Свежий предутренний ветерок приятно бодрил. Быстрое движение развеяло остатки мрачного настроения. В самом деле, из-за чего волноваться? Одиннадцатого он сбросит на голову противника сотни килограммов чумы. Через два, самое большее три дня — значит, тринадцатого утром — запылают очаги эпидемий по всему востоку: в городах и в армии. Эпидемия перережет железные дороги, крепким кордоном отгородит запад. Войска будут лишены продуктов, боеприпасов... деморализованы чумой! Следует еще забросить диверсантов-смертников с азиатской холерой. Чума и холера! Уж они-то не подведут никогда! Не изменят, не испугаются, не предадут... И вдруг мысль сделала странный скачок: три дня назад на Хиросиму упала атомная бомба. Первая в мире атомная бомба. Американцы кричат, что города больше нет. Города Хиросимы... Исии помнил этот тихий городок. Он целый год работал там в клинике. Проходил практику. Совсем молодым. И вот — города нет.

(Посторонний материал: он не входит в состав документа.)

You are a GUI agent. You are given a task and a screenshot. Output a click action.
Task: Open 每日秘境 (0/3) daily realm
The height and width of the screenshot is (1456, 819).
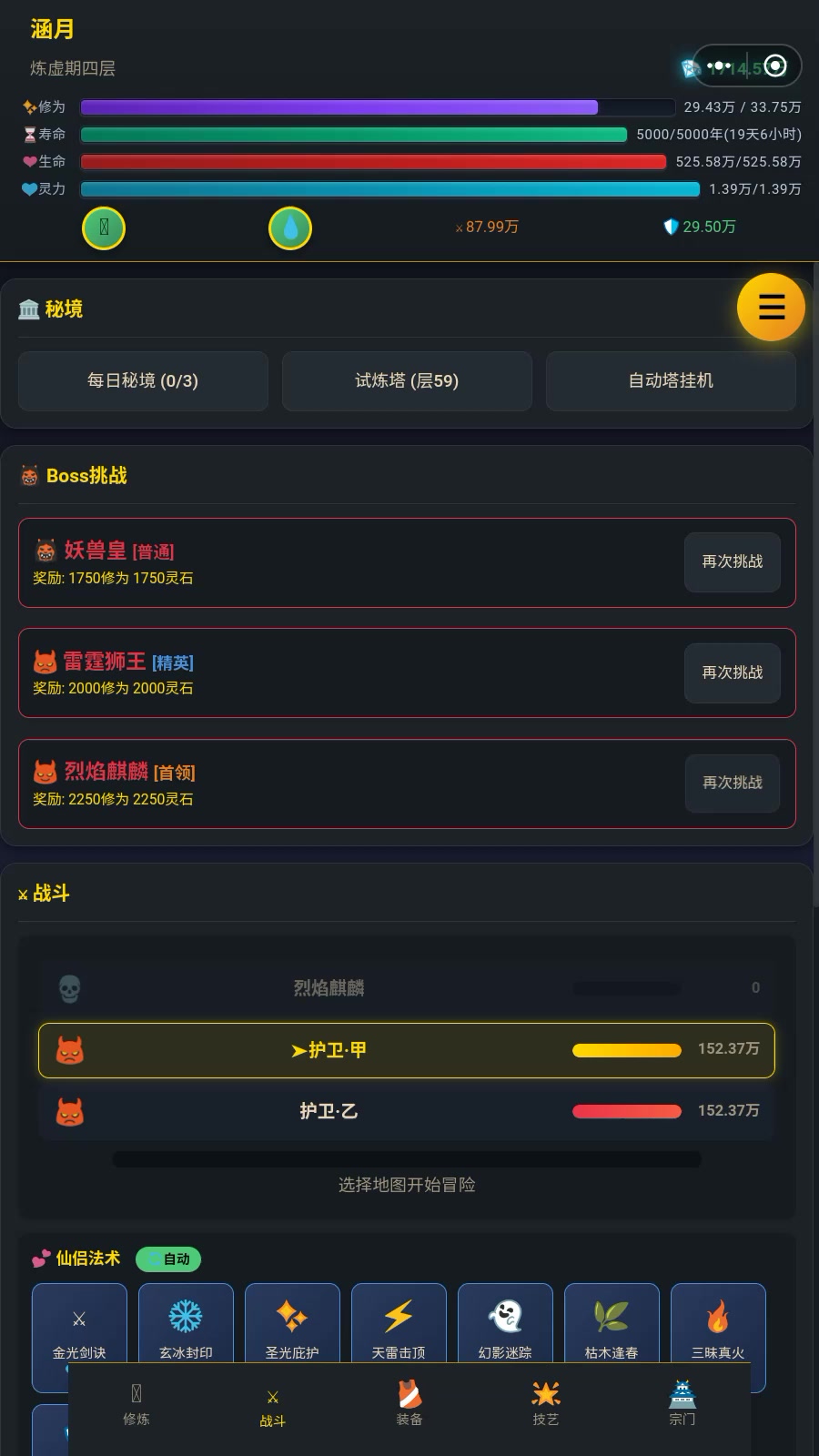click(143, 380)
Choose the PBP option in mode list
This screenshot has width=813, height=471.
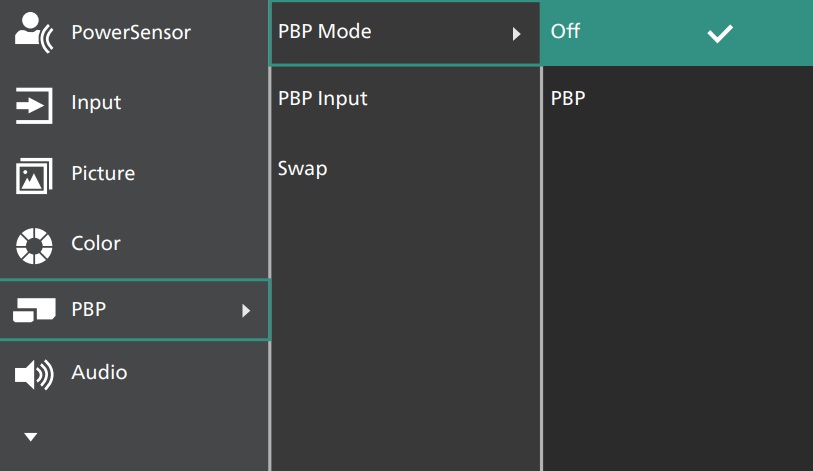[568, 99]
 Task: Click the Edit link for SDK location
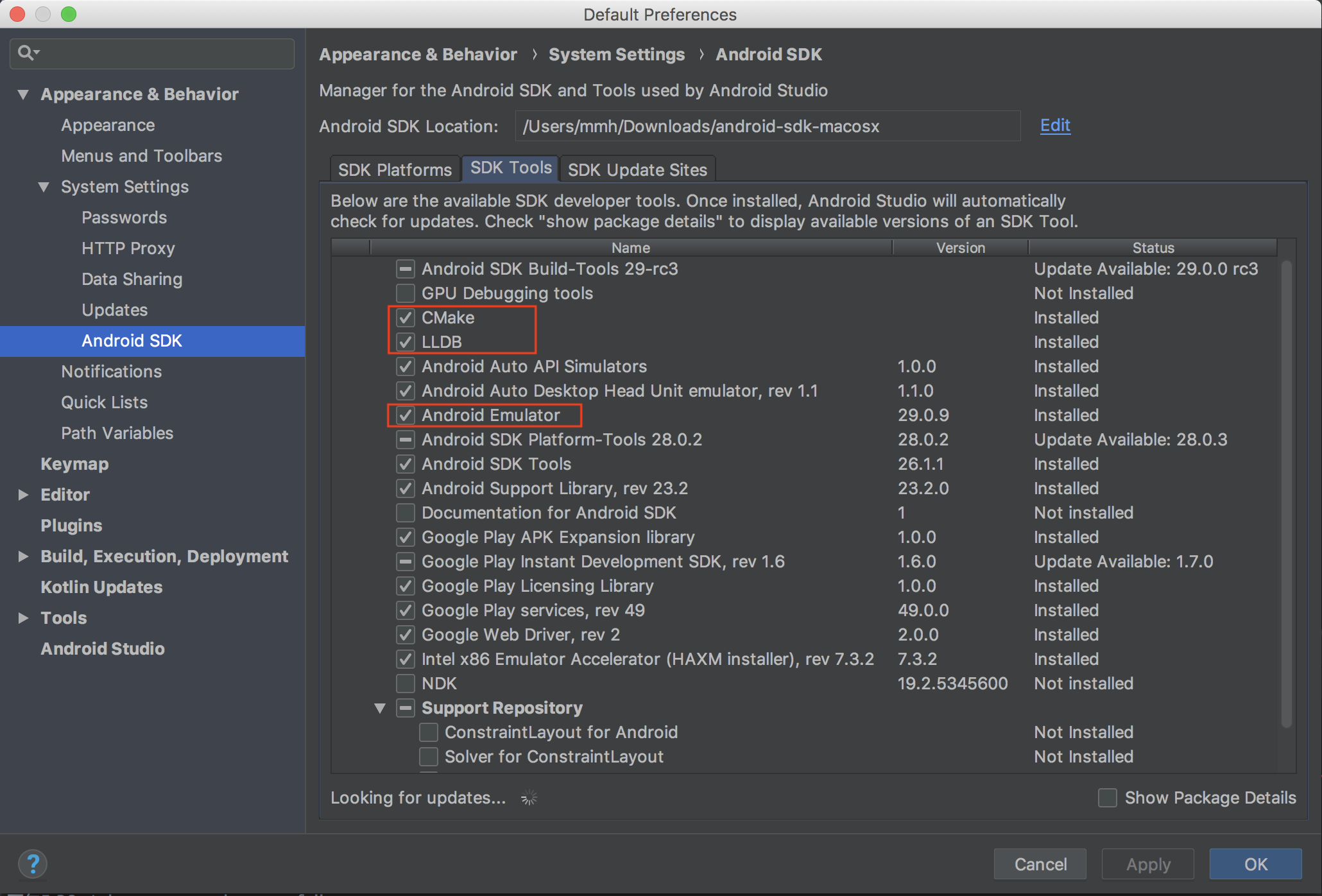pyautogui.click(x=1054, y=125)
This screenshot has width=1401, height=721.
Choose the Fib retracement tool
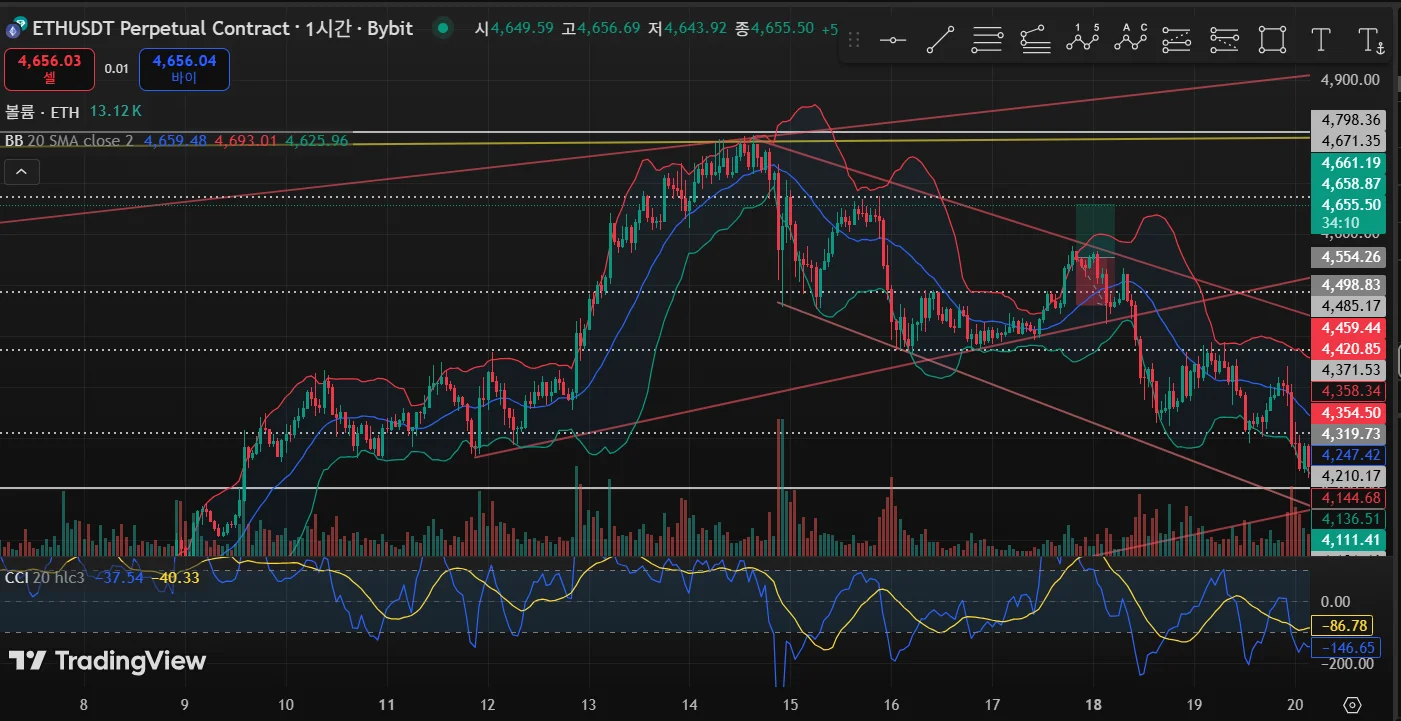tap(987, 40)
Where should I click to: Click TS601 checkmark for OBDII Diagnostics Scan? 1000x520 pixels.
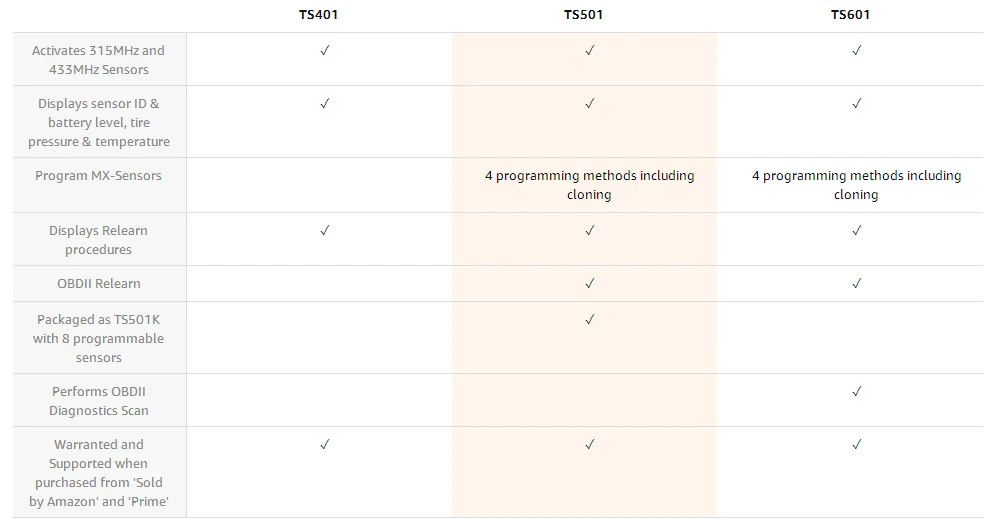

— Господин профессор! — услышал он тихий голос шофера. — Разрешите спросить... задать личный вопрос?
Что его интересует сейчас? Какое личное может тревожить солдата в такое время? Исии доброжелательно отозвался:
— Разрешаю, Судзуки. Говори.
— Я из Хиросимы, господин профессор... Говорят, мой город стерт с лица Ямато, — и замолчал, напряженно ожидая ответа.
— Не думаю, Судзуки. В газетах пишут о незначительных разрушениях и пожарах.
— Было бы ужасно, если бы правдой оказались слухи... — шофер вздохнул.
«Ужасная правда! — усмехнулся Исии. — Кто из нас знает эту правду? Нужно посмотреть самому...» — и опять задумался, глядя на выпрямлявшуюся перед радиатором дорогу.
Если бы можно было бросить чуму хотя бы на Нью-Йорк! Это пострашнее атомной бомбы. Это гибель всего живого. Мертвый город. Город мертвых...
— Господин генерал... Правда ли, что русские танки форсировали Мулин-Хэ, взяли Лишучжень и прорвались на Линькоу?
— Ложь! — Горячо воскликнул Исии. — Кто тебе сказал?
— Об этом все говорят...
— Кто именно?
— Не разглядел в темноте, господин генерал... — деревянным голосом проговорил шофер, ниже склоняясь к рулю.
В Линькоу — филиал отряда... ценное оборудование. Ужас охватил профессора. Если русские захватят филиал, Ивасаки никогда не простит...
— В отряд! — закричал он, схватив вздрогнувшего шофера за плечо. — Быстрей!
Машина развернулась, подскакивая на кочках, и помчалась обратно. Исии наклонился вперед, пристально глядя на дорогу. Ему хотелось выскочить и побежать скорее, скорее... «Линькоу! — шептали его побелевшие губы. — Хайлар...» Он готов был рвать на себе волосы. Уничтожить! Все уничтожить! Сравнять с землей. «Может быть, русские еще далеко? — Несмелая мысль скользнула и исчезла. — Если они разбили Германию... Нет, только чума!»
Шофер на полном ходу затормозил у подъезда. Исии стукнулся головой о железный щиток приборов, но не обратил на это внимания. Выскочив из кабины, бегом поднялся в свой кабинет.
— Немедленно, по радио, свяжитесь с филиалами Линькоу и Хайлара! Скорей! — закричал он на замешкавшегося дежурного. Лицо офицера посерело.
— Вам приказ... — пролепетал он и, открыв дверь кабинета, побежал на радиостанцию.